Here are the latest updates:
Tuesday, October 22
Letwin urges MPs to back Brexit bill timetable
Former Conservative Party MP Oliver Letwin – who over the weekend headed a successful push to withhold approval of Johnson’s Brexit deal until all the legislation needed to implement it has been passed through parliament – said he will back the government’s Brexit bill timetable.
Letwin said he was “seriously worried” the government would pull the Brexit bill, as threatened, if the programme motion setting out the timetable was rejected by MPs.
“Surely best for all of us who regard this deal as the least of the evils to vote for the Programme Motion, whatever we really think of it,” he said in a post on Twitter.

Getting seriously worried that HMG will pull Bill if Programme Motion is defeated. Surely best for all of us who regard this deal as the least of the evils to vote for the Programme Motion, whatever we really think of it.
— Oliver Letwin (@oletwinofficial) October 22, 2019

French foreign minister cool on Brexit extension 
France sees no grounds to extend Brexit, Foreign Minister Jean-Yves Le Drian said.
“At this stage, we consider that there is no justification for a new extension,” Le Drian told the French parliament.
Labour Party will not support Brexit deal or timetable, Corbyn says
Jeremy Corbyn, leader of the main opposition Labour Party, said his party would not support Johnson’s Brexit deal or his timetable to pass the legislation for it through Parliament.
“My own view is that we should vote against this bill this evening,” Corbyn told Parliament, adding that Labour would also oppose the timetable for passage of the legislation through the House of Commons.

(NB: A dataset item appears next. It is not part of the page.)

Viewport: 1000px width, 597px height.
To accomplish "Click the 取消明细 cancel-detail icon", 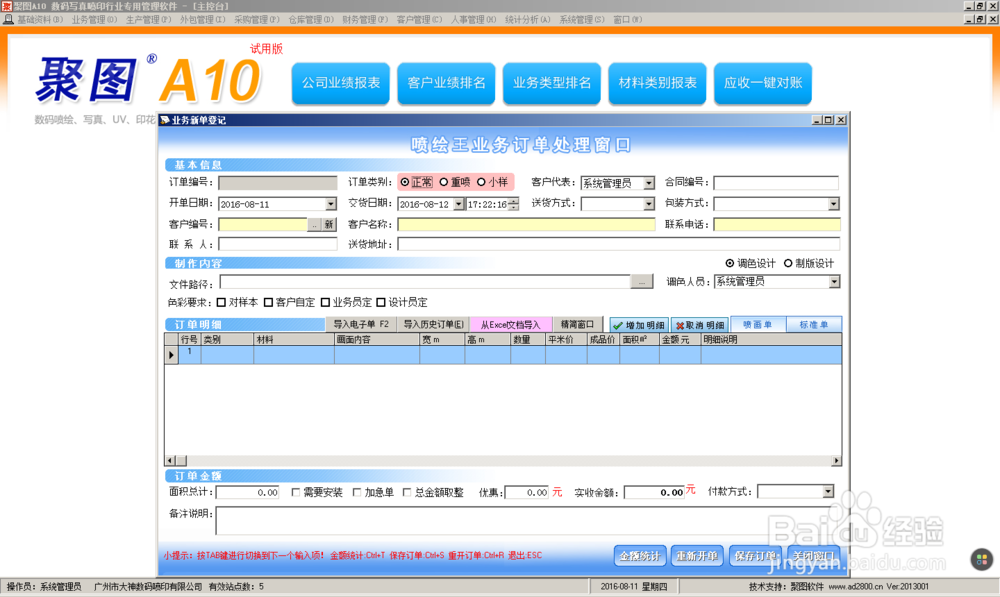I will click(x=702, y=325).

Labour opposes Boris Johnson’s #SellOutDeal. It will hit the poorest parts of our country the hardest. Labour will fight to safeguard workers’ rights, protect our economy and ensure the people are given the final say. pic.twitter.com/BX5cp5Huh4
— The Labour Party (@UKLabour) October 22, 2019

EU team to begin work on post-Brexit ties on November 16
The European Commission team in charge of negotiating the Brexit divorce deal will become the “Task Force for Relations with the United Kingdom” and is due to start work on November 16, the Commission said in a statement.
The task force will begin its work regardless of developments in the UK, the Commission’s statement said, and will continue to be headed by the EU’s chief Brexit negotiator Michel Barnier.
“It will be in charge of the finalisation of [Brexit] negotiations, as well as the commission’s ‘no-deal’ preparedness work,” the statement added.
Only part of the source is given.